Wir können die Bestimmtheit, die Klarheit, die der Parteitag seinen Beschlüssen in diesem Sinne verliehen hat, nur begrüßen. Er muss natürlich diejenigen stark enttäuschen, die im Wiborger Aufruf „den Beginn einer Linksentwicklung" der Kadetten und ein grelles Zeichen des gesamtnationalen Charakters der russischen Revolution erblickt haben.

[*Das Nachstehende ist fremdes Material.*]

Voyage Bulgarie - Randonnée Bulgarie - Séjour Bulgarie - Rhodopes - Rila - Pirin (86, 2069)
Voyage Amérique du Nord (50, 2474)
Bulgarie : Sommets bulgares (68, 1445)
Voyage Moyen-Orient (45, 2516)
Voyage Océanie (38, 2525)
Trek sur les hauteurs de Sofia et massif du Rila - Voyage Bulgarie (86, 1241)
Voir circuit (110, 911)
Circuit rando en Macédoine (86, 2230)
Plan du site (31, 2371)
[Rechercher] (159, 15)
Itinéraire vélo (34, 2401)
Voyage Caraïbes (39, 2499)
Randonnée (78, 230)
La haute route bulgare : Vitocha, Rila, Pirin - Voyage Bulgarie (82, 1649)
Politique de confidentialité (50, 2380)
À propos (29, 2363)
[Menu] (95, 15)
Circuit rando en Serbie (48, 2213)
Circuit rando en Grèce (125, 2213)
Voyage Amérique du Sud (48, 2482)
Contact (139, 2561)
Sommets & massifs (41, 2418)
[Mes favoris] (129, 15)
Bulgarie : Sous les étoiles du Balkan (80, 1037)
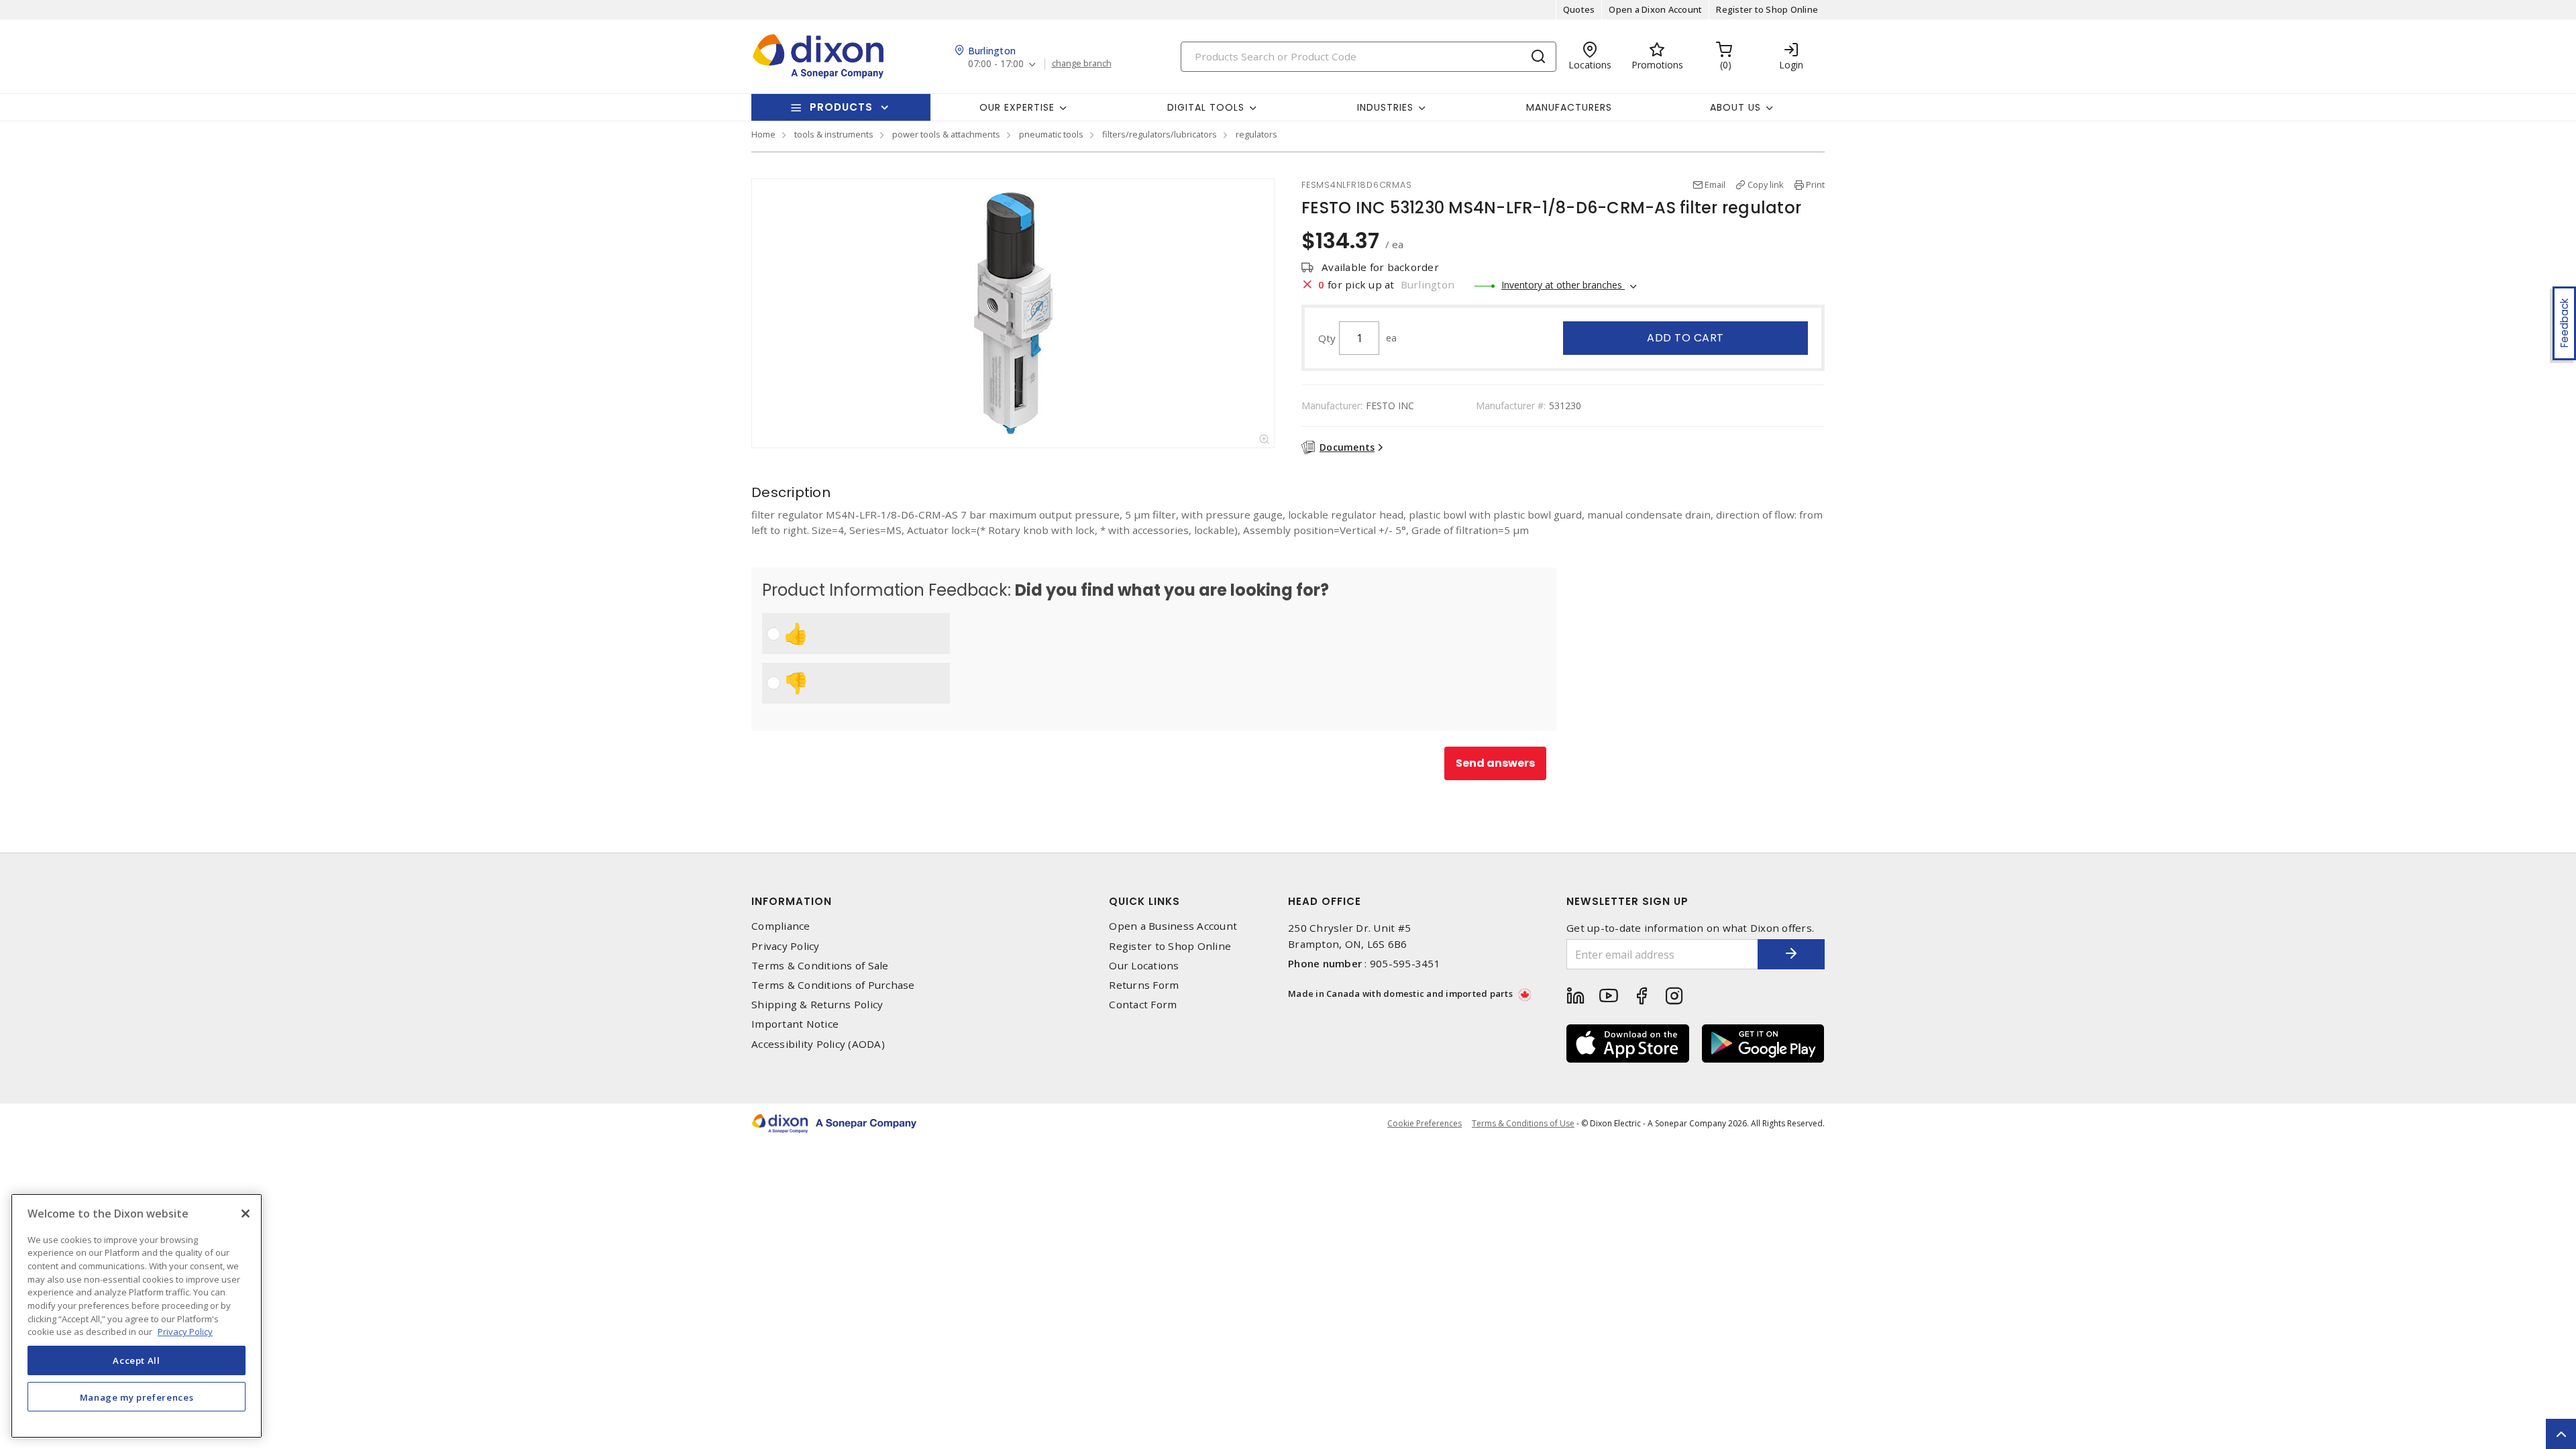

Der Parteitag hat erklärt, dass er sich die Revolution nur als parlamentarischen Kampf vorstelle, und rollt damit im vollen Umfange vor der breiten Masse der Demokratie die Frage des offenen Kampfes für die Macht auf. Der ganze Gang der russischen Revolution zeugt davon, dass die Demokratie diese Frage nicht kadettisch beantworten wird, und die Sozialdemokratie muss sich dazu rüsten, damit die städtische und die Dorfarmut in dem Augenblick, in dem diese Antwort erteilt wird, in ihr, in der Sozialdemokratie, ihren natürlichen Hegemon in der Periode der Revolution finde.

1 Lenin zitiert den Artikel von N. A. Gredeskul: „Der Umschwung". („Rjetsch" Nr. 180 vom 16. [3.] Oktober 1906), der sich mit den Ergebnissen des 4. Parteitages der konstitutionellen Demokraten beschäftigt.